Plan for media storage and accessibility

May include but is not limited to: media accessibility, global distribution with Content Delivery Network (CDN), blob storage

Delivering static content with Windows Azure is fairly easy. We’ve discussed blobs in the first Azure post recently. For a quick refresher blobs are (large) binary objects which come in two flavors: block blobs and page blobs. The former is of interest when dealing with media, since it supports streaming.

To create a blob, you need roughly the following code:

  1. CloudStorageAccount account = CloudStorageAccount.DevelopmentStorageAccount;
  2.       CloudBlobClient client = account.CreateCloudBlobClient();
  3.       //Notice the use of lowercase container reference
  4.       CloudBlobContainer container = client.GetContainerReference("mycontainer");
  5.       container.CreateIfNotExist();
  6.       //This is mandatory if you'd like to use your blob in CDN
  7.       container.SetPermissions(new BlobContainerPermissions() { PublicAccess = BlobContainerPublicAccessType.Blob });
  8.       
  9.       CloudBlob myBlob = container.GetBlobReference("myblob");
  10.       myBlob.UploadText("Hello Blob!");
* This source code was highlighted with Source Code Highlighter.

 

Now a little about the Content Delivery Network. This technology lets you provide content worldwide with great performance (I actually haven’t tested this). The idea is that content is cached and served by the most optimal server closest to your visitor.

CDN is optimized for static content; you can get your hands burned (financially) if you want to use dynamic content with it. To use it, you have to enable public access to your blobs and then, you have to enable CDN of course. Note that CDN isn’t used automatically. If you enable it, but use a Windows Azure Blob service URL (typically in the form of yourname.blob.core.windows.net) then nothing happens, the content will be served from the blob service. You have to specify the CDN URL, which is something like this: guid/vo.msecnd.net. Of course you can use a custom domain (exactly one per storage account) to access your CDN content.

Setting up and working with CDN is fairly easy, if you have access to the Windows Azure management portal you can surely figure it out yourself. More interesting are the facts from the end of Microsoft’s CDN article, because these little side notes have the nasty habit of turning into exam questions (sometimes keeping their wording, too).
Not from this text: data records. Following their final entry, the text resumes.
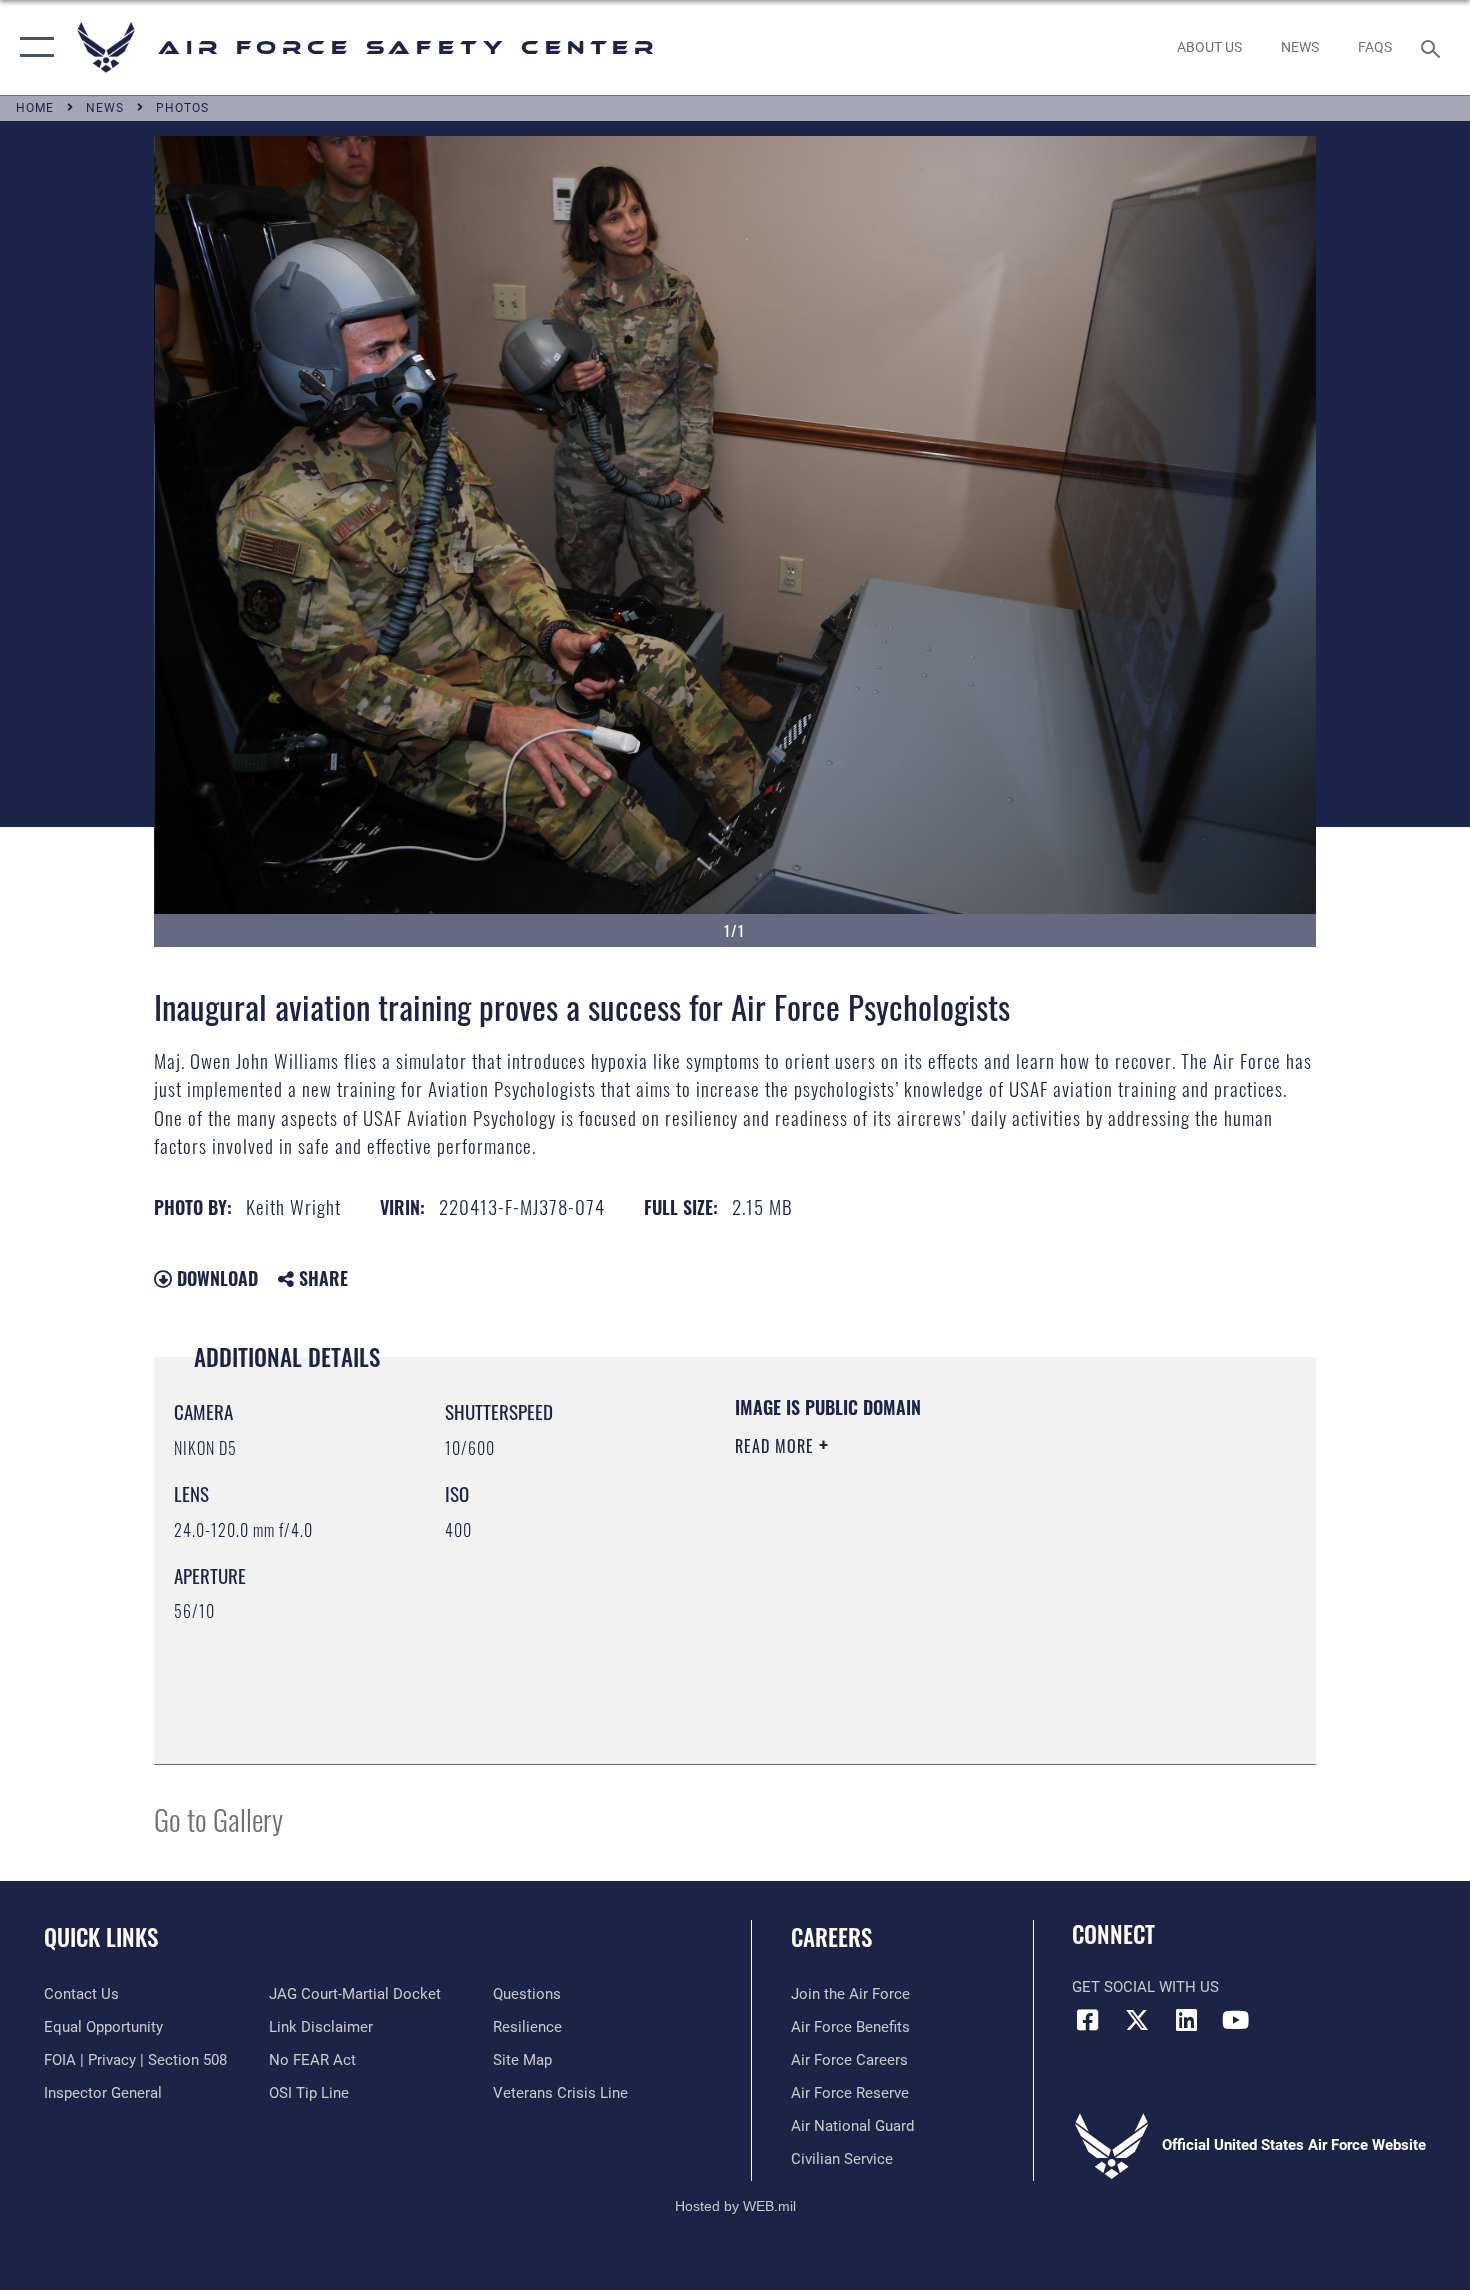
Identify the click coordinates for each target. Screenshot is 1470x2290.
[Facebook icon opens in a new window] (1087, 2020)
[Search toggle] (1433, 47)
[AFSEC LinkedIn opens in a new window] (1186, 2020)
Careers (831, 1937)
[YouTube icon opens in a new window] (1235, 2020)
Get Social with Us (1145, 1987)
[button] (32, 47)
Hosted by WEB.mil (735, 2206)
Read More (777, 1446)
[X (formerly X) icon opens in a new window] (1137, 2020)
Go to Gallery (218, 1818)
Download (215, 1278)
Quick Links (101, 1937)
So blobs less than 10 GB tends to perform the best using CDN. Note that a custom domain can be used for one storage account at a time, so you cannot use the one domain for two (or more) endpoints, but you can use overlapping domain names (such as http://mydomain.com and http://mysubdomain.mydomain.com). Also note the absence of HTTPS; you can only use HTTP for CDN.

 

Choose the appropriate data storage model based on technical requirements

May include but is not limited to: SQL Azure, Cloud drive, performance, scalability, accessibility from other applications and platforms, Windows Azure storage services: blobs, tables and queues

SQL Azure

SQL Azure in itself is big enough to fill a book (In fact, it does fill a book. Most if this section is based on the book Pro SQL Azure by Scott Klein and Herve Roggero) so this section is just a quick introduction. SQL Azure is a transactional database based on SQL Server 2008. It supports the T-SQL language and a limited set of functions from SQL Server. It also supports ADO.NET and ODBC data access. You can even use your favorite SSMS to connect and manage SQL Azure databases, but there’s an online solution, too.

You should be aware that SQL Azure runs in a multitenant environment. This means that you have restrictions on query time, CPU, etc. So if you have a long running query, massive CPU usage, or something similar that might affect another users’ databases on the server, your database connection can be (and will be) throttled (terminated).

Despite this fact you should be aware that using SQL Azure you pay for storage (GBs of database size)*, so you should perform some CPU intensive tasks within SQL Azure instead of your application. The benefit is that CPU usage in SQL Azure is free, while you have to pay for it on an hourly base in your app hosted in the cloud.

Scalability in SQL Azure is revolving around sharding. The design guidelines are explained here. Sharding is a kind of horizontal partitioning; you store rows separately instead of columns. I’ll explain the concept in another blog post later.

Last but not least, have a look at the (most important) limitations of SQL Azure:

  • No support for backing      up/restoring databases (there are workarounds, of course)
  • No USE statement, and you      cannot use database names (this ends cross-database queries)
  • No Windows Authentication
  • Setting server level collation      is disabled
  • No heap tables, clustered      indexes are a must
  • Maximal database size is 150 GB
  • No SQL Server Agent
  • Idle connection are terminated      (after 30 minutes)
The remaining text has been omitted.